Yet this is an anniversary that could have been commemorated with nothing more than a street parade and a cake-baking contest in another anonymous Midwest town — had the local lawmakers not decided, in 1931, to ride out the depression on the back of an always reliable source of wages — sin.
In one commandment-busting swoop they legalised gambling, prostitution, no-wait weddings, no-blame divorces and, just for the hell of it, professional boxing. They probably thought they’d generate a few extra jobs, maybe collect enough funds for a new town hall — in fact, they’d just created Sin City. Also known as America’s Playground. Also known as the holiday destination that ate the world.
You know how Americans tell you everything is bigger and better where they come from? Well, Vegas is where Americans go to be impressed. The world’s biggest tourism industry (with 130,000 hotel rooms; no other city on earth reaches six figures) pumps the cash spigot for the fastest-growing city on the continent, a sonic boom town that claims to fulfil every desire imaginable, and many you never thought you had.
Want to visit the Eiffel Tower, the Sphinx, the Statue of Liberty and St Mark’s Square, all within three blocks of each other? No problem. Want to eat dinner surrounded by £30m worth of original Picassos? Why, of course. Want to get married on the bridge of the Starship Enterprise, with Captain Kirk presiding? Full speed ahead, Mr Sulu. Want to see the sinking of the Titanic re-enacted by 60 topless showgirls? Twice a night, with weekend matinées. Want a pride of lions living in the middle of your hotel? Check. Want to win £20m just by putting one dollar bill in a slot machine? Someone did it last year. Want to have a good holiday? Well ...
There’s the rub. Many Brits — particularly those blessed with more than their share of style — could happily serve out 100 years of their own without squandering one day of annual leave on Vegas. Venality and vulgarity, gambling and girls, girls, girls — a good idea for a cable television channel, but not, perhaps, a holiday.
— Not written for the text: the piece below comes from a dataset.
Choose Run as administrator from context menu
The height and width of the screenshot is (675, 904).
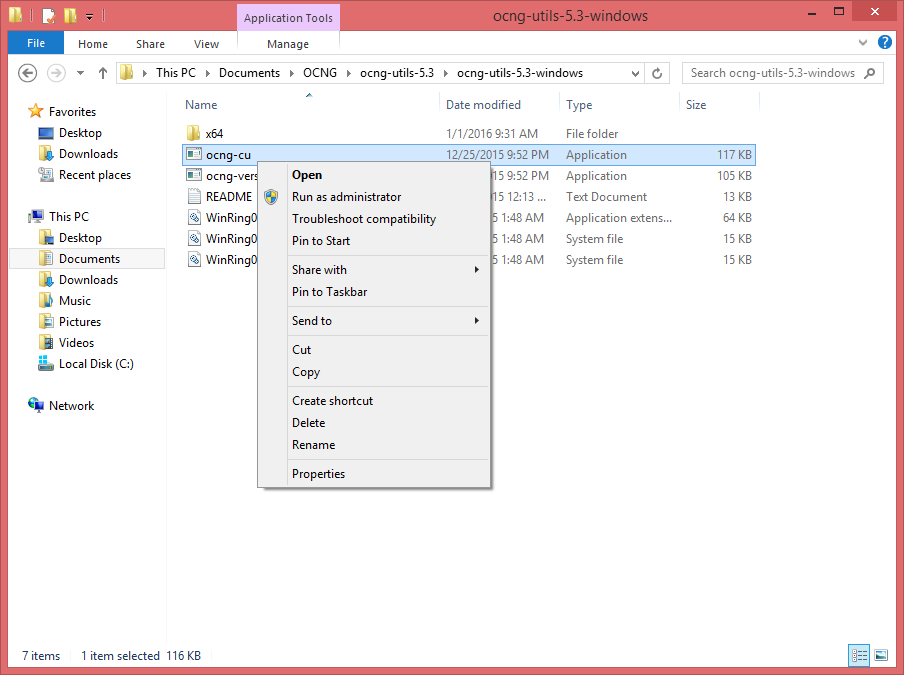coord(346,197)
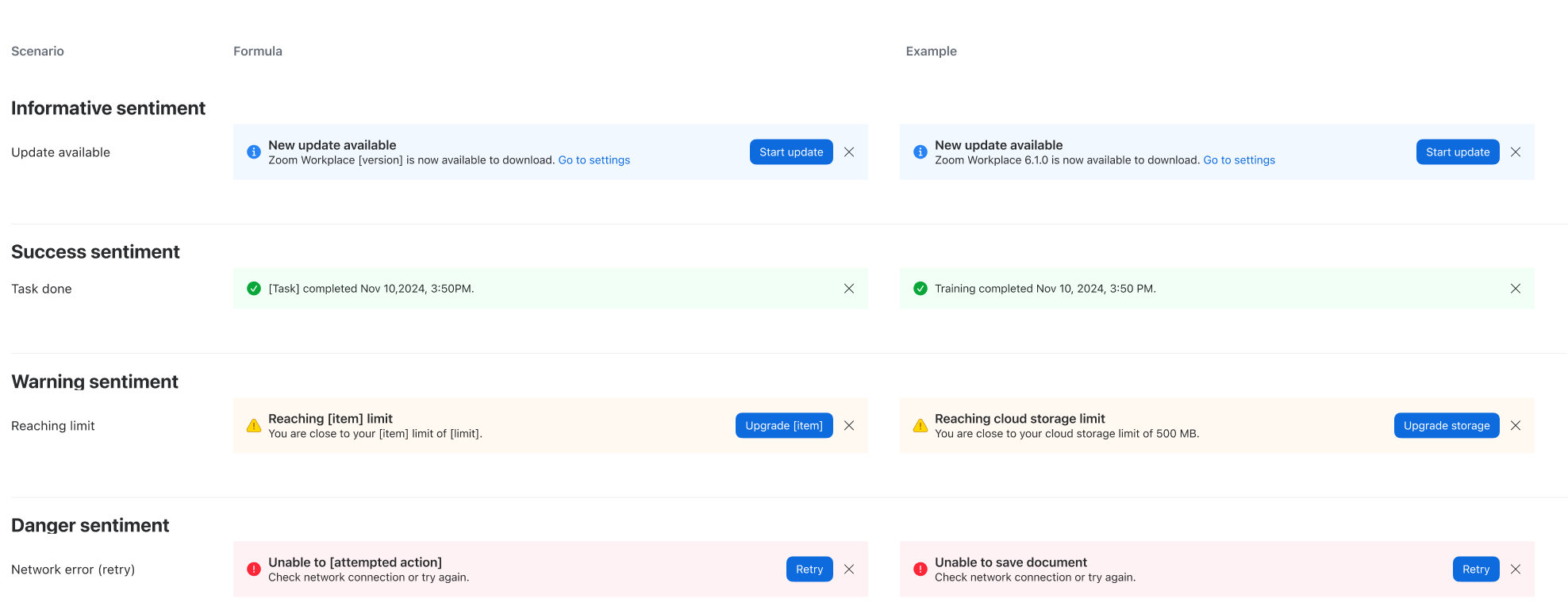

Yet Vegas desperately wants you to think otherwise — it wants you to forget the past 100 years and focus on the lavish new hotels, the world-class restaurants, the art collections, the exclusive shops, the spas. It wants you to believe that you can do Vegas with class.
And can you? Without a doubt — thanks mainly to a new generation of hotel resorts offering style, luxury and, on occasion, even restraint. But let’s be honest, all class and no kitsch isn’t the way to get the best from Vegas — to really love this city, sometimes you just have to set your irony force field to full strength and get stuck into the shamelessly glitzy, unutterably cheesy, high-fat, lowbrow side to America’s Playground.
All together now: “Bright light city gonna set my soul, gonna set my soul on fire...”
THE BIG QUESTION: TO GAMBLE OR NOT?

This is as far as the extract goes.